One of my students just observed (paraphrased) that “sometimes you just need to remember the basics”. The comment came after a class in which we had speakers from McKinsey & Co. present and discuss their approach to structured problem solving.

 

I have this session annually and it mirrors much of the course content we present in the enterprise, but I still always take something new away from the talk. The simplicity of the basic approach is valuable, but also easy to ignore because it seems so obvious. From a teaching perspective I always need to remember that just because we talked about it awhile ago, doesn’t mean people remember it if you haven’t been re-enforcing a concept or tool.

 

The high level outline of the method is to 1) define the problem, 2) structure the problem, 3) prioritize issues, 4) conduct analysis, 5) synthesize findings and 6) develop recommendations. Every firm has their version of these steps. I teach similar steps in my class. It’s not rocket science.

 

Despite this I remain amazed at the extent to which we don’t take all the steps we know we should, finding rationalizations to avoid them “we don’t have time”, “we already know the question” etc.

 

So how do we avoid the pitfalls of lazy, sloppy or incoherent thinking? Here are a few steps that should help.

 

First principle: Bring your client & team along for the ride. They have to have a tangible role in each of these steps if you want the highest probability of a useful outcome.

 

1.      Write the problem or question down. This seems so obvious, but how often do you really commit it to print and get agreement from everyone on what it is.

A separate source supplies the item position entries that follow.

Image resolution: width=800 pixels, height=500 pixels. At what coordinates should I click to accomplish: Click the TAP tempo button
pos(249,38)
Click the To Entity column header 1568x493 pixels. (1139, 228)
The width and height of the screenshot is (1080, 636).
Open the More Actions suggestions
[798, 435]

2.      Determine who the client or audience is and what their interests are.

3.      Work out a clear framework for solving problem or answering the question. I have an earlier post on issue trees you can reference.

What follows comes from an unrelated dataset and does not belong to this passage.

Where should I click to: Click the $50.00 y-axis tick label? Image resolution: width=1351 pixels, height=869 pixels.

4.      Build a plan. Everyone needs to know what they’re working on. Not everything is equally important, so be prioritizing or de-prioritizing as you go based on your judgment.

5.      Then of course, you have to actually do the research.

6.      Develop recommendations that can actually be accepted and used by your client. There are some subtleties in this step.

·        A recommendation your client hasn’t had a part in building reduce the likelihood of success. ”Success” here is defined as they actually do something. Merely liking your work doesn’t meet this standard. The client has to “own” it enough to implement it.

·        Be practical about what is achievable. Don’t tell them about “best practices” they need to implement that they realistically can’t.

·        Don’t just tell them “what”, tell the “how”. A plan with nice ideas, but no implementation insight is mostly useless.

 

Each can be handled at varying degrees of detail. A six month process improvement project targeting $7 million in savings requires more thought and planning than a one week quick assessment you might summarize the thinking for on a napkin. Use your judgment.

 

Following good process through the project greatly increases the probability of success. It also reduces stress and increases client satisfaction because they can see where you are.